--- START ---

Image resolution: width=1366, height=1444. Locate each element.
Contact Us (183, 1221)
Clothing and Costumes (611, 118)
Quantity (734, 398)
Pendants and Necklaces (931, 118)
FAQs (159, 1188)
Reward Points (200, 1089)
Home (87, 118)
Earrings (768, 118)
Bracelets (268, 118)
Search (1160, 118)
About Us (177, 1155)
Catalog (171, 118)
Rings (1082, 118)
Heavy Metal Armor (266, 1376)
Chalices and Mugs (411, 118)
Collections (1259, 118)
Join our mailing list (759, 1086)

--- END ---
--- START ---

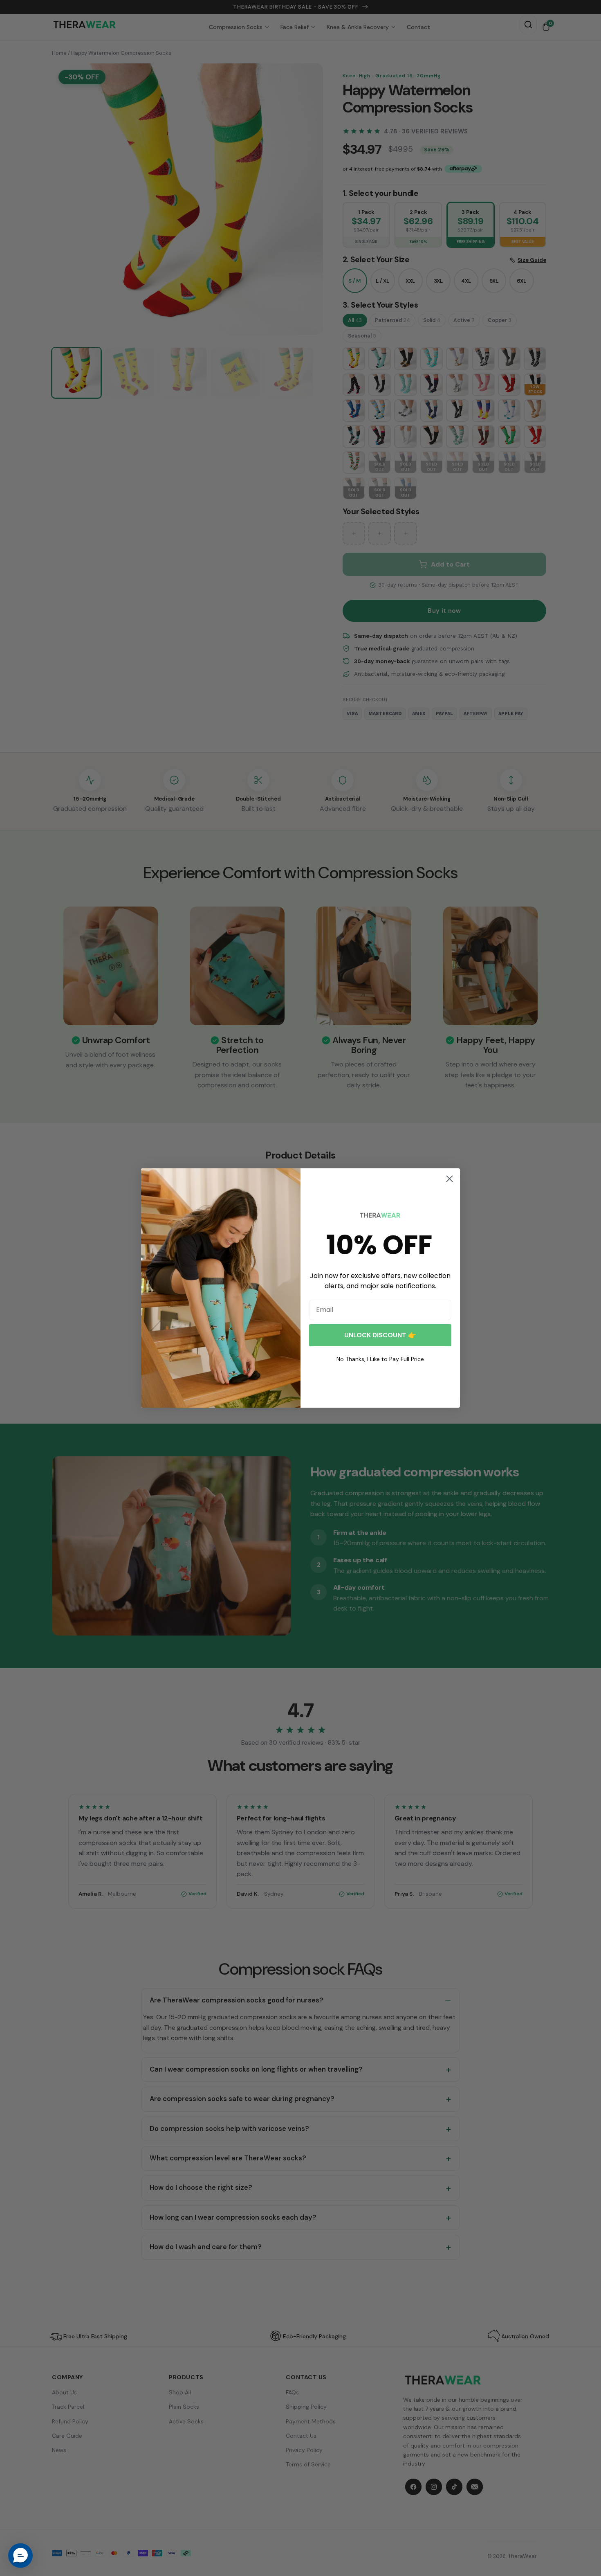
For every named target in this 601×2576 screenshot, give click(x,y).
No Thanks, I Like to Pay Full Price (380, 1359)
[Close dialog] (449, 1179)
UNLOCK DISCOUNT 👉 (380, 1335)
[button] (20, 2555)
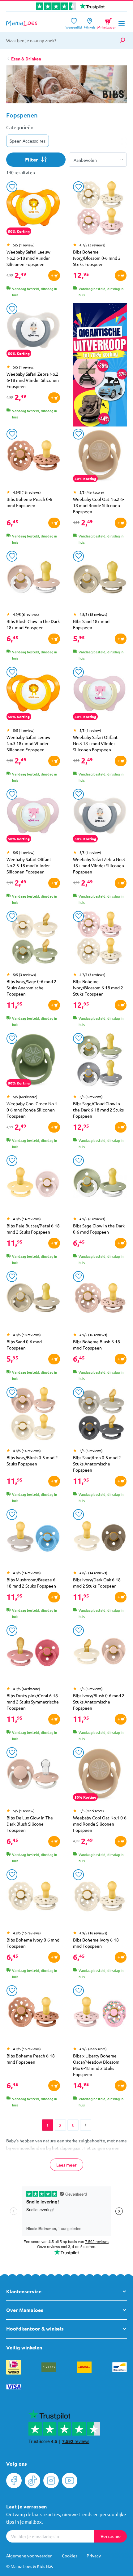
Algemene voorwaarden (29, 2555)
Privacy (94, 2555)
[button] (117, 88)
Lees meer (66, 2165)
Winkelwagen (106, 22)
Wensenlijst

--- END ---
--- START ---

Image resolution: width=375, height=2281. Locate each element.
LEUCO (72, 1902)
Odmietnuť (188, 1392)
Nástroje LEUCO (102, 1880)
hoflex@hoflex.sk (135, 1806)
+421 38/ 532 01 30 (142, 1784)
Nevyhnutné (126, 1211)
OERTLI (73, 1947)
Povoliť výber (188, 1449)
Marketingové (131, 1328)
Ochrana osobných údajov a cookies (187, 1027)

--- END ---

- _What needs to be done_: Print, from the entries above, the line with "Povoliť výber (188, 1449)", the line with "Ochrana osobných údajov a cookies (187, 1027)" and all lines between them, exactly and with nothing else.

- _Answer to this task_:
Povoliť výber (188, 1449)
Marketingové (131, 1328)
Ochrana osobných údajov a cookies (187, 1027)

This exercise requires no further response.